Although client preference may be a particularly important guideline, other factors must also be considered. If clients are interested in using spiritual interventions to help ameliorate problems, these factors will come into play. Among these additional factors is an evaluation of the best available research on the interventions whose use is being contemplated.

EVALUATION OF RELEVANT RESEARCH

The second guideline is an evaluation of the research on those spiritual interventions that are relevant to the client's problem. It is widely acknowledged that practice decisions should be based on the empirical research (Cnaan & Dichter, 2008; Gambrill, 2003; Thyer, 2004). Clients should expect social workers to suggest interventions that have a high likelihood of ameliorating the presenting problem (Rosen, Proctor, & Staudt, 1999).

After conducting an individualized assessment, one option is to conduct a search for the best available research related to the challenges faced by the client (Kessler et al., 2005). What constitutes the "best available research" has been a subject of some controversy (Adams et al., 2009; Chambless & Ollendick, 2001; Morago, 2006; Plath, 2006). Epistemological assumptions about the nature of reality, and how that reality is known, influence understandings of what is and is not considered good evidence (Lincoln & Guba, 2003; Saks & Allsop, 2007).

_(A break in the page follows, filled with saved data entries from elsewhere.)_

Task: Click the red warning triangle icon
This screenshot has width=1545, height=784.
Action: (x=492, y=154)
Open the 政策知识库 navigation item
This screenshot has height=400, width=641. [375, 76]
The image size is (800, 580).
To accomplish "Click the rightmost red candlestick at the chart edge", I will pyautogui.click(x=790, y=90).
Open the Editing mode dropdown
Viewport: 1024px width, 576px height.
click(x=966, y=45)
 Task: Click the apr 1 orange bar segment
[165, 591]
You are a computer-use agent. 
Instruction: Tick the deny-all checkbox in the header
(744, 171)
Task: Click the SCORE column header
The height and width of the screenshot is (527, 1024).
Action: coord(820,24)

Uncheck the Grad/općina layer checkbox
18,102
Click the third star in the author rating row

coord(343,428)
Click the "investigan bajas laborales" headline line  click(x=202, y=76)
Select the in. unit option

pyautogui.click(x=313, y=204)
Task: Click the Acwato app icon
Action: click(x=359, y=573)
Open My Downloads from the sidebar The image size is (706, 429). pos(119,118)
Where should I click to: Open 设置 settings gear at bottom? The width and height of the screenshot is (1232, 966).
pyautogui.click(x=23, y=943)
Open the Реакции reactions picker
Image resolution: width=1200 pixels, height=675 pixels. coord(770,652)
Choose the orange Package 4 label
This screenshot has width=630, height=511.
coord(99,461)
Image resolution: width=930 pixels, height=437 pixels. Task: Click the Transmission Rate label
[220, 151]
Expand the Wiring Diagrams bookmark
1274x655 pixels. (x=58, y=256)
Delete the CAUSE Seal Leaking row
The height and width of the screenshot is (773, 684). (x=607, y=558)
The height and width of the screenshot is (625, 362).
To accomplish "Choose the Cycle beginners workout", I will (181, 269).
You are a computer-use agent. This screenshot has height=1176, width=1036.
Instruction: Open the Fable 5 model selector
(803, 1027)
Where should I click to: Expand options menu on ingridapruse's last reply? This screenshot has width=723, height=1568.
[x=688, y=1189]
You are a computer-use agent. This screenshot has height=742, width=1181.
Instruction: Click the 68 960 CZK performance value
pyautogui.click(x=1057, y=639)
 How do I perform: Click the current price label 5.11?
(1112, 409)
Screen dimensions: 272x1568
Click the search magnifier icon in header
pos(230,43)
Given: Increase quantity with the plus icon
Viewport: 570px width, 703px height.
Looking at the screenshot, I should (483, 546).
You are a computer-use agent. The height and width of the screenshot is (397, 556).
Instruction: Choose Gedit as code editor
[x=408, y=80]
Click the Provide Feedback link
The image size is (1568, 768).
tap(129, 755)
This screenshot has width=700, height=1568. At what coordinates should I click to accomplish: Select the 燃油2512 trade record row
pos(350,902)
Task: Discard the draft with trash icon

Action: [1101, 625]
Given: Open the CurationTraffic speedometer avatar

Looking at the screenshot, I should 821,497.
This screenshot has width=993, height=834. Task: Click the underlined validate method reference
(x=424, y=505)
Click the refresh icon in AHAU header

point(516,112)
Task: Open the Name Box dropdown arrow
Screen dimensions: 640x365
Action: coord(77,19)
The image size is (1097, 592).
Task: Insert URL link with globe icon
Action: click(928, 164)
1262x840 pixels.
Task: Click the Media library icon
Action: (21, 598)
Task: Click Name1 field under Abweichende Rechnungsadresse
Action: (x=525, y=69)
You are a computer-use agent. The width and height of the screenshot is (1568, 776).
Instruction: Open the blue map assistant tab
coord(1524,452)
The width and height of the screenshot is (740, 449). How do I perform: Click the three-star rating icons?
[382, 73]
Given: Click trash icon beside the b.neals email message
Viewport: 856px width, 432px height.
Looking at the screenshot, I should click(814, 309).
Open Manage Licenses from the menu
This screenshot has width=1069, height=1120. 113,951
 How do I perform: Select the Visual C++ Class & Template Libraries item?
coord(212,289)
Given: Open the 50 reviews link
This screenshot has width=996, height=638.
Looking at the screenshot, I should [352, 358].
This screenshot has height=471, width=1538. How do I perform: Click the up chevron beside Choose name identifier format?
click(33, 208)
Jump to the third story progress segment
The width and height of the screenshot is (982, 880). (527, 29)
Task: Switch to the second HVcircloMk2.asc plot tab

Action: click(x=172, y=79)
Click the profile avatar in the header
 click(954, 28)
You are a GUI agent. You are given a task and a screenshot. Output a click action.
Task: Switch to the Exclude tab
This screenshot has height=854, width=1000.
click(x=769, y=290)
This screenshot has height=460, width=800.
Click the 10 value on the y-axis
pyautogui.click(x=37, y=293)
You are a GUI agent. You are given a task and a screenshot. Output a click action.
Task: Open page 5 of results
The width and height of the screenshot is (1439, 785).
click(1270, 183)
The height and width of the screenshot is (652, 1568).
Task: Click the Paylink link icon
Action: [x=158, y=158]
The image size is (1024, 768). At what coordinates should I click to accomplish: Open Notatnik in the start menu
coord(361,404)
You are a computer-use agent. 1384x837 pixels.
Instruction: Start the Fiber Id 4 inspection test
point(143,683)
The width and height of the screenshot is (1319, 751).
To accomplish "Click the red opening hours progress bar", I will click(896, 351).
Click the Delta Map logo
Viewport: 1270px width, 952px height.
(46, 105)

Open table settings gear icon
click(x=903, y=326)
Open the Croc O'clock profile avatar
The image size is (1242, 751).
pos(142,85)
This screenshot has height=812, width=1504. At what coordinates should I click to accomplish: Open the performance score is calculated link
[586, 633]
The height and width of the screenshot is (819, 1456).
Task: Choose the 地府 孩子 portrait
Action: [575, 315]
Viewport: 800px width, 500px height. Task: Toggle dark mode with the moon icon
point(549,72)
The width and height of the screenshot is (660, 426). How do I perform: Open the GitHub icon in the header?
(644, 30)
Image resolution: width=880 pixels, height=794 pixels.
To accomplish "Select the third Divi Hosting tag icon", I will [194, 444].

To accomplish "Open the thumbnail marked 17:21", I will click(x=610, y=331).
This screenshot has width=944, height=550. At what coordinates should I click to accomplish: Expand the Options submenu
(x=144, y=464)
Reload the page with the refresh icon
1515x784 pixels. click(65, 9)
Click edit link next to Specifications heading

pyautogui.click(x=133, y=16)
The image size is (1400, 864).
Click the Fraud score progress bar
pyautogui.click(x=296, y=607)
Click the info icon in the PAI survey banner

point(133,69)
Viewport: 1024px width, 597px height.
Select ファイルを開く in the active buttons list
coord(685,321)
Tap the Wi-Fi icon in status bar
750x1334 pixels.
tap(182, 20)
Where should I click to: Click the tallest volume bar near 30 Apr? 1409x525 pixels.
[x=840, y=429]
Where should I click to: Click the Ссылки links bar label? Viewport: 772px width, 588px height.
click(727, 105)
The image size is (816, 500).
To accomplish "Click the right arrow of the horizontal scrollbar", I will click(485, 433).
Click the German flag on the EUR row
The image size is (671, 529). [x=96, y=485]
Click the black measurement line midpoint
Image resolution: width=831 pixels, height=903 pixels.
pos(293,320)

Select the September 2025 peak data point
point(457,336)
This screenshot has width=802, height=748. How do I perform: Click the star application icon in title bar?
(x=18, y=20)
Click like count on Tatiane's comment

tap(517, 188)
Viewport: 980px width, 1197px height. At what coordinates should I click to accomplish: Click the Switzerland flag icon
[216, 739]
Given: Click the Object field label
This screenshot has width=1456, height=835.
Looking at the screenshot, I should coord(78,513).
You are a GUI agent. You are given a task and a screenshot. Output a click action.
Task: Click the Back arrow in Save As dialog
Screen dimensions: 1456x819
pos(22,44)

Thyer (2008), consistent with APA Presidential Task Force on Evidence-based Practice (2006), defined the best available research broadly. As might be expected, randomized controlled trials and meta-analyses are included in this conceptualization. A wide range of alternative forms of evidence are also included, however, among them epidemiological studies, qualitative research, and case studies. In short, all available scientifically credible evidence that pertains to the issue at hand should be considered.

This expansive understanding of evidence is significant in that it includes forms of research that are more likely to be conducted in emerging areas, such as spirituality. Although unknown to some, a growing body of research on spirituality has accumulated over the course of the past few decades. In total, well over a thousand studies exist (Koenig, 2007).

Reviews of this research have become increasingly commonplace (Ano & Vasconcelles, 2005; Hackney & Sanders, 2003; B. R. Johnson, 2002; Koenig, McCullough, & Larson, 2001; Mahoney, Pargament, Tarakeshwar, & Swank, 2001; Musick, Traphagan, Koenig, & Larson, 2000; Pargament, 1997; Shreve-Niger & Edelstein, 2004). In aggregate, consistently positive associations have emerged between spirituality and a wide array of outcomes. In other words, higher levels of spirituality are typically related to better health and mental health.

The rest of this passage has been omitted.